Prometheus Metrics
March 5, 2026 · View on GitHub
The TNS CSI Driver exposes Prometheus metrics on the controller pod to provide observability into volume operations, WebSocket connection health, and CSI operations.
Metrics Endpoint
By default, metrics are exposed on port 8080 at the /metrics endpoint.

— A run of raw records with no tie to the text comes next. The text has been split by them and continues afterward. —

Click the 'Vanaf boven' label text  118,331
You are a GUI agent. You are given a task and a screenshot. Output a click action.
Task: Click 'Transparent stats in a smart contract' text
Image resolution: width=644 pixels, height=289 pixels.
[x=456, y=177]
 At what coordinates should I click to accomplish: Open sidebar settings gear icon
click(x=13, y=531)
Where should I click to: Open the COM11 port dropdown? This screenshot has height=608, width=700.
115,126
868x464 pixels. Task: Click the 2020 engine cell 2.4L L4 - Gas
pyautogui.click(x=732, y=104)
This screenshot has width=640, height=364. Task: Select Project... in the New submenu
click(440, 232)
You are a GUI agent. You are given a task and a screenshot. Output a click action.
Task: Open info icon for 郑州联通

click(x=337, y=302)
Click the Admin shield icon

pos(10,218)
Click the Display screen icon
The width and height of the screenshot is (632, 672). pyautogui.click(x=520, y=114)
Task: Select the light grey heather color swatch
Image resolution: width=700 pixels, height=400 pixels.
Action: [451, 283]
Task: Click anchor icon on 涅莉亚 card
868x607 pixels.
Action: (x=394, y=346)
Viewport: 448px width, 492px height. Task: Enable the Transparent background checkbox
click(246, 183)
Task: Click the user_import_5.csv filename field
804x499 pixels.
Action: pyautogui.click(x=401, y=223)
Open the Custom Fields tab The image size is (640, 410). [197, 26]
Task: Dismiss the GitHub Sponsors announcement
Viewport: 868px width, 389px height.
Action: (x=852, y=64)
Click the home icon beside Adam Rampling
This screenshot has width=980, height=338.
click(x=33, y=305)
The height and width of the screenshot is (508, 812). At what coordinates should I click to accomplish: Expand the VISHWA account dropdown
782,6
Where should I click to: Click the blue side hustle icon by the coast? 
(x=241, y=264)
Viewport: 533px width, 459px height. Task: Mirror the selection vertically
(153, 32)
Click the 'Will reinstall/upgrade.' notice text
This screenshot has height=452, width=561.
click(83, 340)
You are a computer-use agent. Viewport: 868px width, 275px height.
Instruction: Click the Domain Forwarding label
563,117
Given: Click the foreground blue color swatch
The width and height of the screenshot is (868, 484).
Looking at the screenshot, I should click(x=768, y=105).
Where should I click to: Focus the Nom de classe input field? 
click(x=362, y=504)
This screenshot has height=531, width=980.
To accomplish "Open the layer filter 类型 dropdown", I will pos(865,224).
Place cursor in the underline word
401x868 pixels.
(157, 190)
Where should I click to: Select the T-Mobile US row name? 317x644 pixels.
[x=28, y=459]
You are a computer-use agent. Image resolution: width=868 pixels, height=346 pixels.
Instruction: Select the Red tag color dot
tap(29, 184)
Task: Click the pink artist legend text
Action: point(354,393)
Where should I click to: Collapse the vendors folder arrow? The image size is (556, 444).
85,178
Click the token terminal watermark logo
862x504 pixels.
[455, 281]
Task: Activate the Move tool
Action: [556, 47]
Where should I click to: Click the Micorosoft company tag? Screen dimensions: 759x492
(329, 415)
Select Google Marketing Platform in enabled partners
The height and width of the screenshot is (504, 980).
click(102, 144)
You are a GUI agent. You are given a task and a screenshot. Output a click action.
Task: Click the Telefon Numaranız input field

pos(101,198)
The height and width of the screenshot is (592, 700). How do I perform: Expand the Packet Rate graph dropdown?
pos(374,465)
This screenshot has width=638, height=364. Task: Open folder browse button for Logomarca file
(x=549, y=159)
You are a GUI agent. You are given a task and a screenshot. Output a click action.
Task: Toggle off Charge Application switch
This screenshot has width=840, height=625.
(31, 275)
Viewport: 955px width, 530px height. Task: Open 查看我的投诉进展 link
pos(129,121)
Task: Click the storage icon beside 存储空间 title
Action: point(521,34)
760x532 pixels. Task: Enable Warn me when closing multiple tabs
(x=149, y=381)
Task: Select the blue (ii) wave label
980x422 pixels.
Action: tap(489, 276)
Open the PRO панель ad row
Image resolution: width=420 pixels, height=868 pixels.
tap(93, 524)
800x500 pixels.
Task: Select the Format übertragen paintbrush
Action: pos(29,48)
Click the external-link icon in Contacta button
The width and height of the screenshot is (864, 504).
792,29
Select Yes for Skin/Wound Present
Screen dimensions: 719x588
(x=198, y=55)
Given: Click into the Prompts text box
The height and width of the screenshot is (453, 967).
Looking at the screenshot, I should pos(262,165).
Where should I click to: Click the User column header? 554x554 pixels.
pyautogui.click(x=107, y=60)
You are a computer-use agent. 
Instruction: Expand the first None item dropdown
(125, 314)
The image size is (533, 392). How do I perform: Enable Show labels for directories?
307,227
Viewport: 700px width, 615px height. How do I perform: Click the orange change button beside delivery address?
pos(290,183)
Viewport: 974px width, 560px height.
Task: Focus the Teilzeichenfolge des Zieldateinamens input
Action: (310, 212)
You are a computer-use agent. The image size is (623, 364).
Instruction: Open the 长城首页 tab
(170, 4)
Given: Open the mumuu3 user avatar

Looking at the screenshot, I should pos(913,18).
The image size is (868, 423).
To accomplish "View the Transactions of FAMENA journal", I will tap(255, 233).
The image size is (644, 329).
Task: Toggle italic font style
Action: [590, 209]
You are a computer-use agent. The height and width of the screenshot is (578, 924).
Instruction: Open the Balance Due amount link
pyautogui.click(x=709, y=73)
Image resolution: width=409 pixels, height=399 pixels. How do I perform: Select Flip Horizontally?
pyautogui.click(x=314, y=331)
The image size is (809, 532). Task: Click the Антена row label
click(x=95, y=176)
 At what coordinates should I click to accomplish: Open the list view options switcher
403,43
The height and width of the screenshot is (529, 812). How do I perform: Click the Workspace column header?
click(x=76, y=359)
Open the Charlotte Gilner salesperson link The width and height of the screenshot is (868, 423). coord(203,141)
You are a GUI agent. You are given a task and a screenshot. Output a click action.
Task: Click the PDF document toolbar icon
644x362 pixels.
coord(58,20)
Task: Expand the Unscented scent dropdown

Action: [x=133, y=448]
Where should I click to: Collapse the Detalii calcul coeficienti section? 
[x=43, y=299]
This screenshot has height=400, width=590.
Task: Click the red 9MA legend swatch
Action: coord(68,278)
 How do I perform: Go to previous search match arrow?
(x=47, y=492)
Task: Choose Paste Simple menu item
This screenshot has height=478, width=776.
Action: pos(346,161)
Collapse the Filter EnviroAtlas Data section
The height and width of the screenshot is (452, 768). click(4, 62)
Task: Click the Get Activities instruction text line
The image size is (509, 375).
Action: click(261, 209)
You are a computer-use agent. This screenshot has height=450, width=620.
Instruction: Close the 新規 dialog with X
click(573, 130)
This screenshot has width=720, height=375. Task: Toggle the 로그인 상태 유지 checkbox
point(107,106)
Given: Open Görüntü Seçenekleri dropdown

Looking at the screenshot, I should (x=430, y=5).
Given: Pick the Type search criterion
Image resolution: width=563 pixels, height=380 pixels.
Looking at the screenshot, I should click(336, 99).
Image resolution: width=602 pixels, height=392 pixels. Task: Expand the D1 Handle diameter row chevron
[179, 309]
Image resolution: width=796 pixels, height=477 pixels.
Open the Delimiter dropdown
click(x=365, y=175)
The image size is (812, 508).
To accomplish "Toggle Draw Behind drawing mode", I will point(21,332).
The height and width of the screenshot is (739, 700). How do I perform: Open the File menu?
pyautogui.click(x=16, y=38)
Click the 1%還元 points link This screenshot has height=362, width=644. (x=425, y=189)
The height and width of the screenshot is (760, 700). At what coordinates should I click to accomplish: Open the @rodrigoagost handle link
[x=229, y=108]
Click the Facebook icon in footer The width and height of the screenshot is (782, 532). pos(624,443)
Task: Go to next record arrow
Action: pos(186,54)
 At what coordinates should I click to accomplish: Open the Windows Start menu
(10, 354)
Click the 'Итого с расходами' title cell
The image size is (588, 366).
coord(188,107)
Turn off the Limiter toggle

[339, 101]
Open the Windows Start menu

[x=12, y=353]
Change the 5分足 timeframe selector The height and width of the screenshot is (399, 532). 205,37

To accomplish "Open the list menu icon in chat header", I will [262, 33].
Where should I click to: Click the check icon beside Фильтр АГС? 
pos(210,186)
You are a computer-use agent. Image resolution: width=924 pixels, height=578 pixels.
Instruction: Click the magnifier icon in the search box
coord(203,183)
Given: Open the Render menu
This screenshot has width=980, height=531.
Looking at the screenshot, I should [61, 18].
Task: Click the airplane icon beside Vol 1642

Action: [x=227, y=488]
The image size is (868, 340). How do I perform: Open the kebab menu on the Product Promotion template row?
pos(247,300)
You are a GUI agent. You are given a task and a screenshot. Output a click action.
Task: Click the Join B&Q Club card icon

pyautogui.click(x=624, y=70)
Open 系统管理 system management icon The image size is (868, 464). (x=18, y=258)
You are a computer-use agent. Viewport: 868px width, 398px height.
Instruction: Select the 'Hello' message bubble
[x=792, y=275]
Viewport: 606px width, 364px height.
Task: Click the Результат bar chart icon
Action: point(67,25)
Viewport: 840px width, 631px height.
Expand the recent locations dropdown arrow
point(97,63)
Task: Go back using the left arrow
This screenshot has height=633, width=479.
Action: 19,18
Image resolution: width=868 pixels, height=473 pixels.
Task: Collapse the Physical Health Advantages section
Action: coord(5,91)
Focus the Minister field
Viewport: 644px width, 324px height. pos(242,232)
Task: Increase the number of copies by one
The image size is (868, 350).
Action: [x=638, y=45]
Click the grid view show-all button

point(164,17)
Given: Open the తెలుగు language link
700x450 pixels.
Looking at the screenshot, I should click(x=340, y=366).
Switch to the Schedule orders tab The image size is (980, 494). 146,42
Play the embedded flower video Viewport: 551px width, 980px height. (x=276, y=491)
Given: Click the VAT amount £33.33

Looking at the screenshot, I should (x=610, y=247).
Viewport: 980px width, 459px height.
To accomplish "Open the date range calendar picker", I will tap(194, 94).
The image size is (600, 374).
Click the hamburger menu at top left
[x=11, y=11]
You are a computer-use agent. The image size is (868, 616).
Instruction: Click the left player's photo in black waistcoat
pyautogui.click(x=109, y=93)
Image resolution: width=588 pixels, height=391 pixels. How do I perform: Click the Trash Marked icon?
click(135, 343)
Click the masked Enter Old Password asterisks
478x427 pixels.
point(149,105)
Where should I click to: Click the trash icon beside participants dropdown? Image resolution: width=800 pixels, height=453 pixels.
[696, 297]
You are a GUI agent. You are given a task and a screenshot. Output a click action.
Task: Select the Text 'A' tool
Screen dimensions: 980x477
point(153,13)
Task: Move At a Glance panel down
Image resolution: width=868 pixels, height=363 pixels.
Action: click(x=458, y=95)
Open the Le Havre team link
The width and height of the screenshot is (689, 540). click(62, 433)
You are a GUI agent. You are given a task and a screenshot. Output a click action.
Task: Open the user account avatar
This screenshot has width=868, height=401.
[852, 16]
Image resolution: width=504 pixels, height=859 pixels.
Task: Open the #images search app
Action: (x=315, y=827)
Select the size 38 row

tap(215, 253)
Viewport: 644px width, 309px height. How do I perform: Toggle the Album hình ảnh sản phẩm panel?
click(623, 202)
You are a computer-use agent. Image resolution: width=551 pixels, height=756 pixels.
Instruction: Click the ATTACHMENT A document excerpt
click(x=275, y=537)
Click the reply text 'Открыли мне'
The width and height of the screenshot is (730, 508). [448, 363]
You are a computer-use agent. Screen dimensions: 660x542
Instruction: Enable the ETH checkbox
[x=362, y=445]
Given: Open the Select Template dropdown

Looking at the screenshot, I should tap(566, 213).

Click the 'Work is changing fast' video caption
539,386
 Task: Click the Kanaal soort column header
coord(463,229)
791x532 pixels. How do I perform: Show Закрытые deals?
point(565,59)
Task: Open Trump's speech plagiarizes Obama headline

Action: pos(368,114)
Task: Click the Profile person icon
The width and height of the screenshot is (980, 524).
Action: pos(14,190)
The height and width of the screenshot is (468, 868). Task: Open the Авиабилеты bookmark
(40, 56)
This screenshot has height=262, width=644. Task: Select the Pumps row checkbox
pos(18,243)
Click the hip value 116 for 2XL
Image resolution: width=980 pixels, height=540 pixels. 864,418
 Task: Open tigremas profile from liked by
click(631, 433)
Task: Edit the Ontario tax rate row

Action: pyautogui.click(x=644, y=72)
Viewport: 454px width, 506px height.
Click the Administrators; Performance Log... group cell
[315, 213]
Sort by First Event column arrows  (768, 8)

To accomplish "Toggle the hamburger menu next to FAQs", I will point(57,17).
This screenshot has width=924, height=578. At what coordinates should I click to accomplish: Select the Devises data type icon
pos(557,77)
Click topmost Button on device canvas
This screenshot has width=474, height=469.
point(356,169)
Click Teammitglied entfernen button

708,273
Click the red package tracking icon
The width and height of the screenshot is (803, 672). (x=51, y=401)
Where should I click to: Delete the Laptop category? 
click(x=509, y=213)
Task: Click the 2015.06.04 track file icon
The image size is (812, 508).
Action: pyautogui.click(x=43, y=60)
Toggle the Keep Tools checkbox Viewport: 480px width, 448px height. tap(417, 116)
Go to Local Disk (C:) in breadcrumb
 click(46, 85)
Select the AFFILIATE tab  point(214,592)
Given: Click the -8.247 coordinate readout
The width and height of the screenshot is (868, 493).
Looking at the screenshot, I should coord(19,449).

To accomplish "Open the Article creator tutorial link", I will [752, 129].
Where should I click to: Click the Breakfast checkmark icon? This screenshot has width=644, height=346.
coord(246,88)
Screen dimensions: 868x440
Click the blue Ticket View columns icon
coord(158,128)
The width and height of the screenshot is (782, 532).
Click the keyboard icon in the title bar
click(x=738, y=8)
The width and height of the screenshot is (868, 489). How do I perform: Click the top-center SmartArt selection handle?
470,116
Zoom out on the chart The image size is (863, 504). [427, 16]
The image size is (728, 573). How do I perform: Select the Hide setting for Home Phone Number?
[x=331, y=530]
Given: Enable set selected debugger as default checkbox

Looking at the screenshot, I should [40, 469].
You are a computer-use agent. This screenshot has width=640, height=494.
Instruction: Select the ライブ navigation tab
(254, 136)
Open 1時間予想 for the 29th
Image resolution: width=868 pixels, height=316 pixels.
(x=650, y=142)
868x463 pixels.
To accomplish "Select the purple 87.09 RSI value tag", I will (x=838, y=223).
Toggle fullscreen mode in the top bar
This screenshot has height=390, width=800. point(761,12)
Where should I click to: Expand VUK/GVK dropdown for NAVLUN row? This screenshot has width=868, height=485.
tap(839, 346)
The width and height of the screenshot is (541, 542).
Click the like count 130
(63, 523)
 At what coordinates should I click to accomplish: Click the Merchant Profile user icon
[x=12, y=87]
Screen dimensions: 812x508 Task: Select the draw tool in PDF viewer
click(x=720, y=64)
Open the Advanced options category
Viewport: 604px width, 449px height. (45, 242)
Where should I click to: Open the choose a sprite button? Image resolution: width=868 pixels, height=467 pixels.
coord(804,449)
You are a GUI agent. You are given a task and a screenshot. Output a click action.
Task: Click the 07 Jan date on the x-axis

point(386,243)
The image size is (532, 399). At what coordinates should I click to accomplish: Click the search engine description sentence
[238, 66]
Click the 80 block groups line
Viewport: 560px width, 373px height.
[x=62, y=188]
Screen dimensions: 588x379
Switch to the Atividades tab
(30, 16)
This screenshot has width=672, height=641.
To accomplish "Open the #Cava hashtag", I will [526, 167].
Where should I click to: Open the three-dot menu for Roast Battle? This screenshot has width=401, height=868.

The metrics endpoint is only available on the controller pod.
Available Metrics
CSI Operation Metrics
These metrics track all CSI RPC operations:
-
tns_csi_operations_total(counter)- Total number of CSI operations
- Labels:
method(CSI method name, e.g., CreateVolume, DeleteVolume),grpc_status_code
-
tns_csi_operations_duration_seconds(histogram)- Duration of CSI operations in seconds
- Labels:
method,grpc_status_code - Buckets: 0.1s, 0.5s, 1s, 2.5s, 5s, 10s, 30s, 60s
Volume Operation Metrics
Protocol-specific volume operations (NFS, NVMe-oF, iSCSI, and SMB):
-
tns_volume_operations_total(counter)- Total number of volume operations
- Labels:
protocol(nfs, nvmeof, iscsi, or smb),operation(create, delete, expand),status(success or error)
-
tns_volume_operations_duration_seconds(histogram)- Duration of volume operations in seconds
- Labels:
protocol,operation,status - Buckets: 0.5s, 1s, 2s, 5s, 10s, 30s, 60s, 120s
-
tns_volume_capacity_bytes(gauge)- Capacity of provisioned volumes in bytes
- Labels:
volume_id,protocol
NVMe-oF Connect Concurrency Metrics
-
tns_csi_nvme_connect_concurrent(gauge)- Number of NVMe-oF connect operations currently in progress
-
tns_csi_nvme_connect_waiting(gauge)- Number of NVMe-oF connect operations waiting for the semaphore
- Non-zero values indicate the concurrency limit is actively throttling connections
WebSocket Connection Metrics
Metrics for the TrueNAS API WebSocket connection:
-
tns_websocket_connected(gauge)- WebSocket connection status (1 = connected, 0 = disconnected)
-
tns_websocket_reconnects_total(counter)- Total number of WebSocket reconnection attempts
-
tns_websocket_messages_total(counter)- Total number of WebSocket messages
- Labels:
direction(sent or received)
-
tns_websocket_message_duration_seconds(histogram)- Duration of WebSocket RPC calls in seconds
- Labels:
method(TrueNAS API method name) - Buckets: 0.1s, 0.25s, 0.5s, 1s, 2s, 5s, 10s, 30s
-
tns_websocket_connection_duration_seconds(gauge)- Current WebSocket connection duration in seconds (updated every 20s)
Configuration
Enabling Metrics
Metrics are enabled by default. To disable them:
controller:
metrics:
enabled: false
Changing Metrics Port
To use a different port:
controller:
metrics:
enabled: true
port: 9090
Creating Metrics Service
A Kubernetes Service is created by default to expose the metrics endpoint:
controller:
metrics:
enabled: true
service:
enabled: true
type: ClusterIP
port: 8080
Prometheus Operator Integration
To enable automatic scraping with Prometheus Operator, enable the ServiceMonitor:
controller:
metrics:
enabled: true
serviceMonitor:
enabled: true
# Add labels that match your Prometheus serviceMonitorSelector
labels:
release: prometheus
interval: 30s
scrapeTimeout: 10s
Prometheus Configuration
If you're using Prometheus without the Operator, add a scrape config:
scrape_configs:
- job_name: 'tns-csi-driver'
kubernetes_sd_configs:
- role: service
namespaces:
names:
- kube-system # or your CSI driver namespace
relabel_configs:
- source_labels: [__meta_kubernetes_service_label_app_kubernetes_io_name]
action: keep
regex: tns-csi-driver
- source_labels: [__meta_kubernetes_service_label_app_kubernetes_io_component]
action: keep
regex: controller
Example Queries
Volume Operations
Total volume operations by protocol:
sum by (protocol, operation) (rate(tns_volume_operations_total[5m]))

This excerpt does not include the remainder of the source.